PRESSURED by business and consumer imperatives, an Ultrawideband (UWB) vendor group has bypassed a standards-setting quagmire and struck out in its own, confirming what has been lately increasingly evident: that there will now not be a universal UWB standard.
Consumers will thus be faced with having to choose between two competing common air interfaces.
Last month, the Multi-Band OFDM Alliance (MBOA) announced that it had finalised its physical layer (PHY) 1.0 specification for UWB, the leading contender for the technology behind the emerging IEEE 802.15.3a standard for high-speed, short-range wireless networks. The MBOA, which is strongly aligned to Intel and Texas Instruments, hopes to complete its specification by the end of the year.

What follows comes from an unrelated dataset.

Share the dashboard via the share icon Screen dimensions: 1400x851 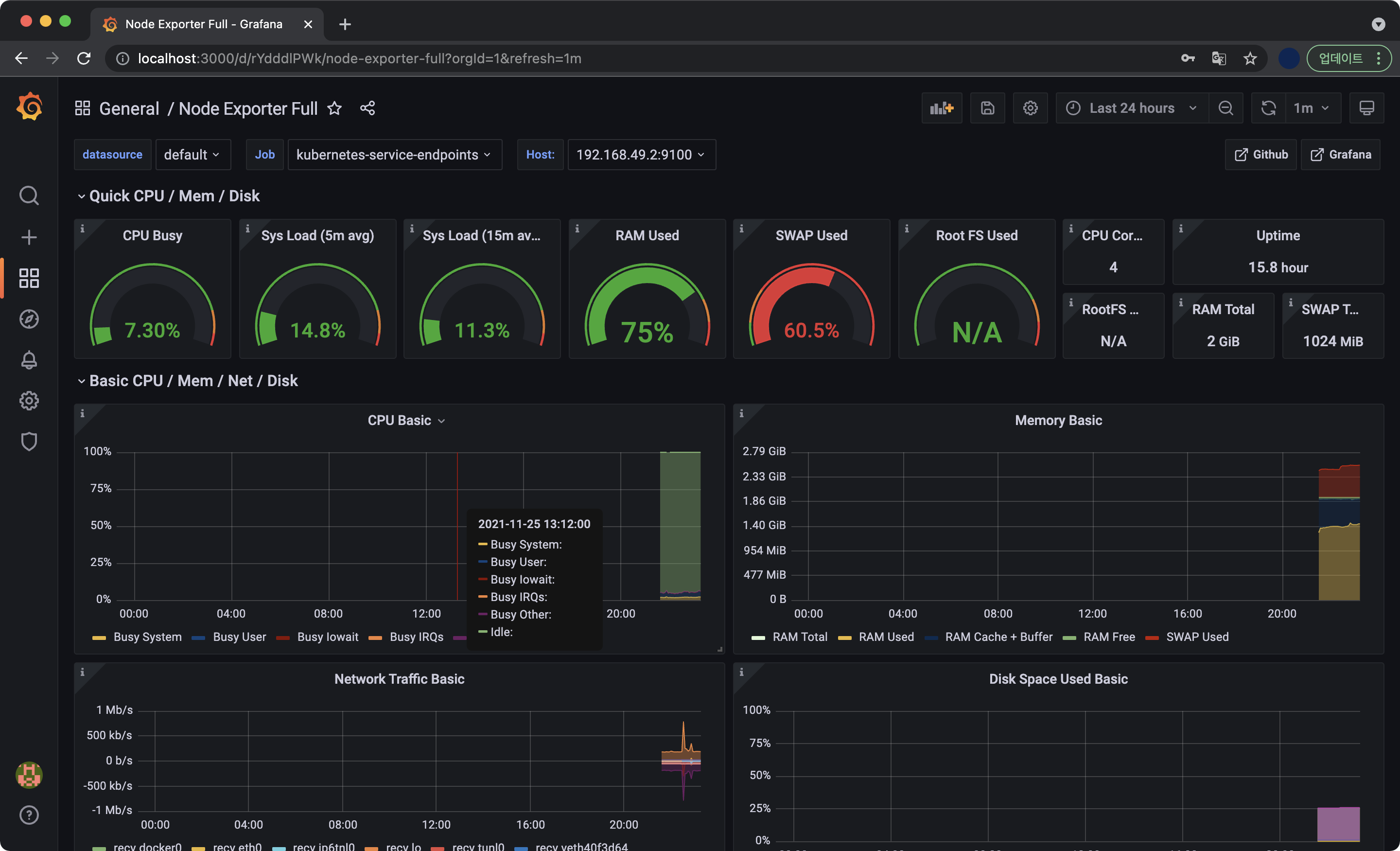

The rival vendor group - the UWB Forum - has yet to respond to MBOA’s challenge. Driven to a large part by Motorola and XtremeSpectrum, the UWB Forum is developing a Direct Sequence version of UWB (as opposed to the MBOA’s “frequency hopping” solution).

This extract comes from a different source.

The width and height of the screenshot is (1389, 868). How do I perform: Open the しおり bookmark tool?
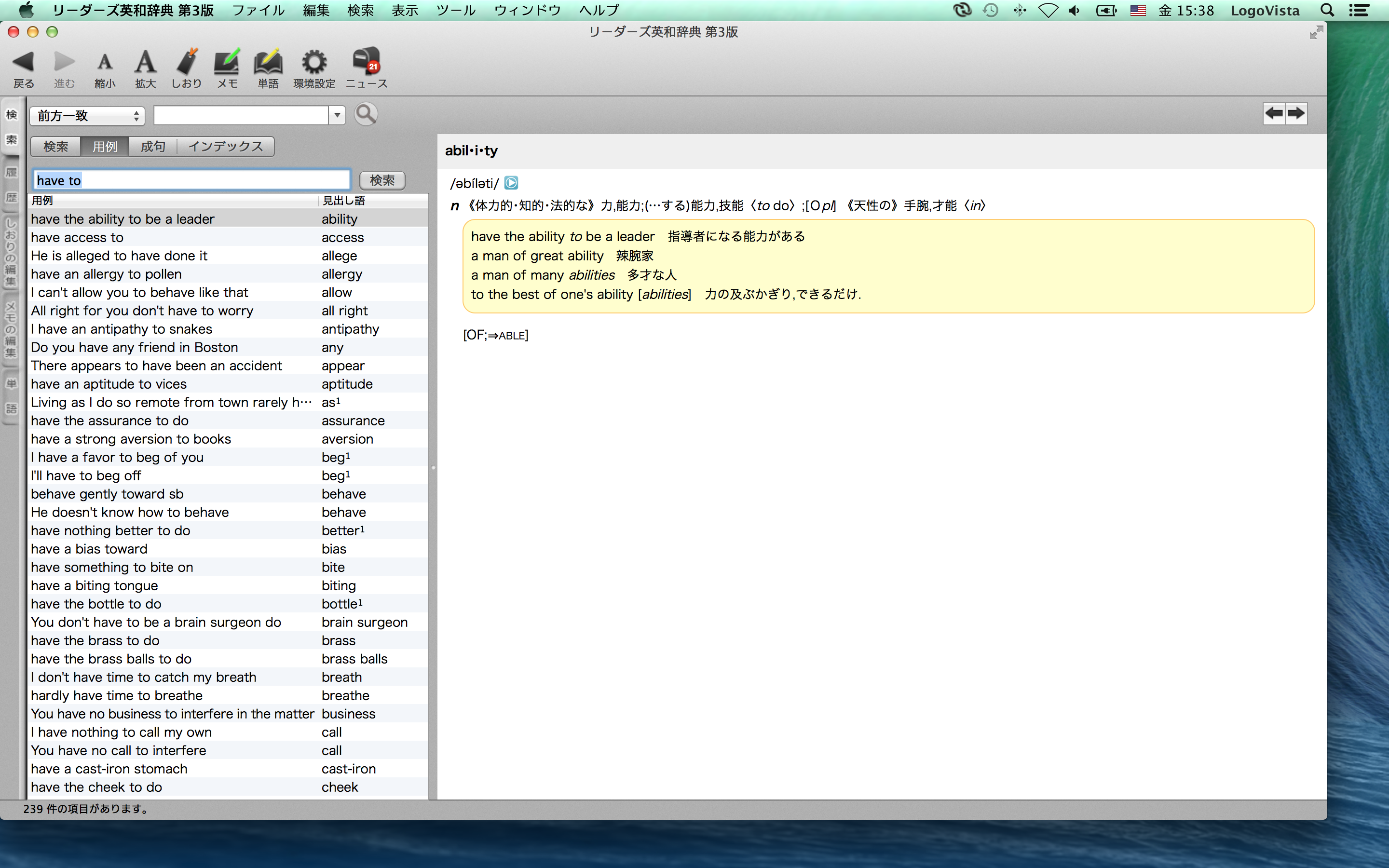pyautogui.click(x=187, y=62)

UWB supporters have been working toward a standard since the US’s Federal Communications Commission allowed its use in February 2002.
At the time of its announcement last month, the MBOA confirmed that it would be progressing its spec without waiting for ratification from the IEEE.
The alliance has voiced its frustration with the IEEE’s formal process of setting standards, with constant delays having bogged down the UWB specification for the past two years.
In defending its decision to proceed on its own, the MBOA cited that many high-volume successful standard products are specified outside of the IEEE - such as the closest wired and wireless predecessors to Wireless USB (Bluetooth and USB).
High-tech market research firm In-Stat/MDR believes that UWB developers will move forward with product rollouts irrespective of the standards’ disputes.
“The stakes are too high with so much R&D and personal executive capital already invested,” stated Joyce Putscher, director of In-Stat/MDR’s converging markets and technologies group.
UWB proponents have also made headway towards providing UWB as the PHY and MAC for the upcoming wireless USB specification, which is expected to help drive UWB into more end products.
The MBOA is working with the WiMedia Alliance, the Wireless USB Promoter Group and the 1394 Trade Association to bring products to market in 2005. Application targets range from Wireless USB and Wireless 1394 for PCs, printers and other peripherals, to streaming video for PVRs and displays, as well as high-speed IP connections via the WiMedia WiNet PAL.
In principle, both vendor groups support developing a single standard that allows compliant UWB devices to use either DS-UWB or MB-OFDM, yet still allows all compliant devices to interoperate and coordinate their use of the shared UWB spectrum.